Got my latest tattoo today and love it!!


----------



## KristaMarie (Oct 3, 2015)

That's beautiful! Love the vibrant colors


----------



## snappyllama (Oct 3, 2015)

That's lovely! I cannot believe you just got it... Your skin doesn't look at all angry with you. The artist must have known what he/she was doing.


----------



## FlybyStardancer (Oct 3, 2015)

Beautiful! I love the colors and how wispy the fins are! And the shadow effect is amazing.

I've never worked up the courage (or money) to get tattoos (though my best shot would have been while I was in college--there was a shop walking distance from my school with really good reviews). I do know what I'd get if I ever did get tattoos, though.


----------



## TwystedPryncess (Oct 3, 2015)

They are soooooo gorgeous!! I love them!!!! I have been pondering doing a tat to cover my C-section scar, or one to cover up the horrible job they did on my right shoulder tat. Or both. Cause tats are addicting. LOL. Your artist is amazing!


----------



## Saponista (Oct 3, 2015)

I love the fact that there is no black outline. It's such a lovely price of work. You found a great artist.


----------



## Deedles (Oct 3, 2015)

Love it! And in such a sensitive spot, too.


----------



## SunWolf (Oct 3, 2015)

Beautiful fishie!!  Do you have a red fish on your other foot???  :-D

Sorry, I love Dr Seuss..one fish, two fish, red fish, blue fish!


----------



## navigator9 (Oct 3, 2015)

Beautiful colors! I love the shadows, they're very well done. Now, I think this fish needs some bubbles, and maybe some seaweed or coral, and then another fish on the other foot to keep him/her company, and then.......


----------



## TheDragonGirl (Oct 4, 2015)

its gorgeous! props to your artist


----------



## gigisiguenza (Oct 4, 2015)

What a pretty tatt  .... my sister is fascinated with koi, so has several koi tattoos


----------



## Sonya-m (Oct 4, 2015)

Thanks everyone! He is an awesome artist - wouldn't trust anyone else. And I like his idea that each tattoo is that persons art so never does the same tattoo twice, each one is designed for the person getting it. 

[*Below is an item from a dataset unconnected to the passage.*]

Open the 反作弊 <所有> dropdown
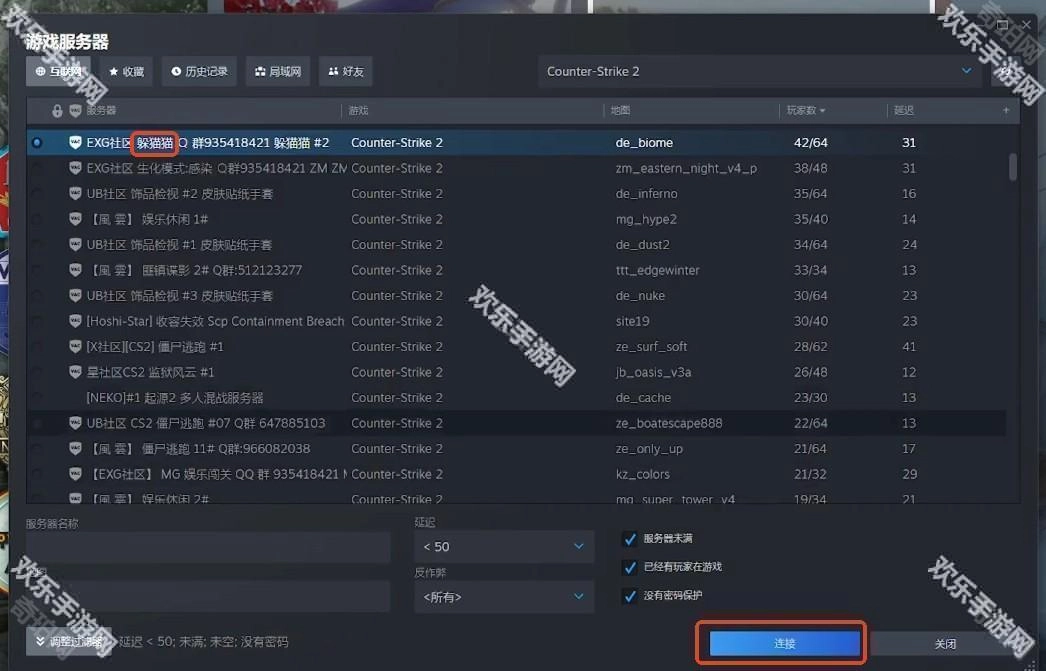The height and width of the screenshot is (671, 1046). (x=504, y=597)
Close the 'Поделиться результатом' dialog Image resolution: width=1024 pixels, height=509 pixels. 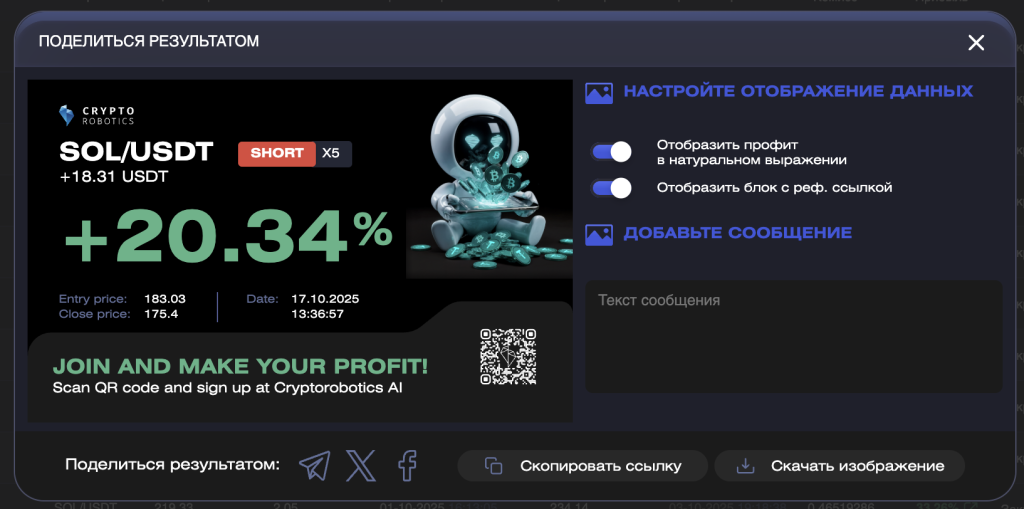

I'm amazed how it looks, I expected my foot to be a lot redder. 

He's done all of mine, these pics are all just after getting them. 








Here's the other but this one was very angry after I got it


----------



## lrachel (Oct 4, 2015)

Lovely!  I love my tat on the top of my foot.  Makes flip-flops more interesting .


----------



## Relle (Oct 4, 2015)

Love the fish, now, I can soap in those colours.


----------



## PinkCupcake (Oct 4, 2015)

So pretty!


----------



## jules92207 (Oct 4, 2015)

Oh man is that one gorgeous tatt!


----------



## couch0 (Oct 4, 2015)

So pretty!


----------



## annalee2003 (Oct 5, 2015)

Ohhh, gorgeous!  I love fish tattoos, they're always so elegant looking.


----------



## seven (Oct 6, 2015)

Nice Sonya!


----------



## whitewitchbeauty (Oct 8, 2015)

Pretty vibrant colors and no redness, love love love!


----------